The Bradwell Conspiracy Review


If you were to mix the intuitive puzzles of Portal with the character interactions of Firewatch, you’d end up with something like The Bradwell Conspiracy.

In a near-future society, environmental activism and retro modern décor has taken the forefront of British culture. You are an unnamed individual caught in the middle of a huge explosion at the Stonehenge Museum, leaving you entombed beneath the surface in a hidden underground complex. You end up meeting Amber, another person trapped in the facility. Together, the two of you explore this Brutalist high-tech environment as you communicate via a pair of smart glasses capable of taking and sharing photos.

There’s a persistent mystery present throughout the story, as you and Amber work together and uncover details about the facility and the people within it. The employee smart glasses let you send and receive photos, which allows you to show her things only visible to you, as well as being a clever way to ask for help if you get stuck.

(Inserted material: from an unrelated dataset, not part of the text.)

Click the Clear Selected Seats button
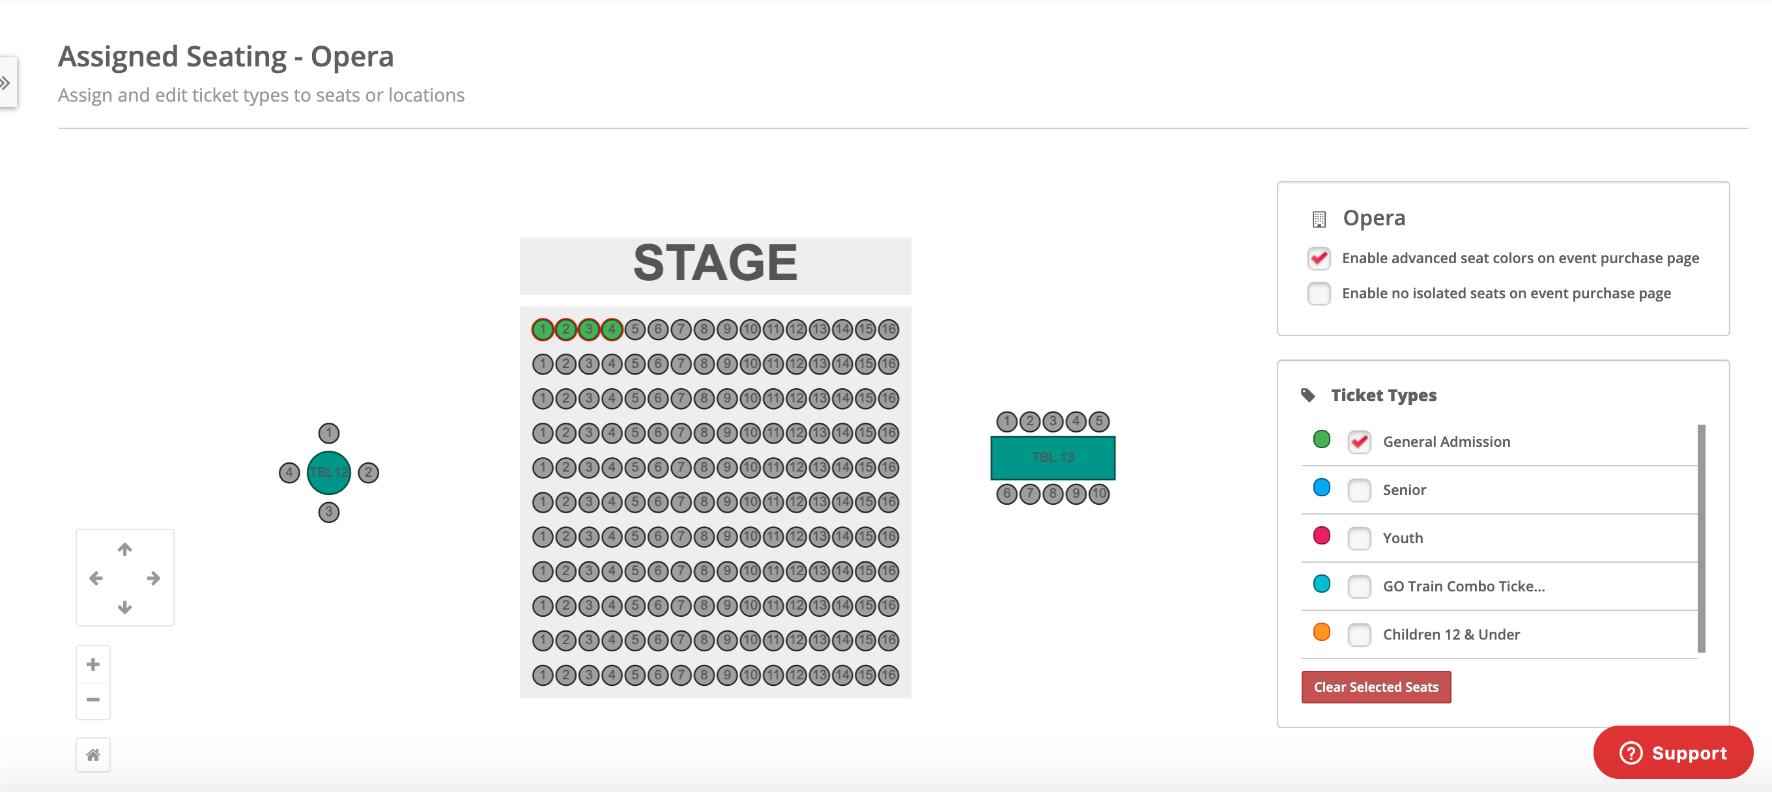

Each pair also have different levels of access attached to them, so if there’s a locked door you’d need to find an employee’s glasses that could get you through. Not only does this reasonably explain why you can’t just go anywhere, but it also provides additional backstory about these characters. For example, I found one in an office supposedly in a high security area, but if they were so important, why were they left behind? 

Furthermore, to build up the sense of place the underground complex has, a UI element is always present at the top corners of the screen to display the locations of both characters. With there being no real map system in the game, this instead keeps track of where you and Amber are in relation to each other, and overall helps to familiarise yourself with the layout of the facility.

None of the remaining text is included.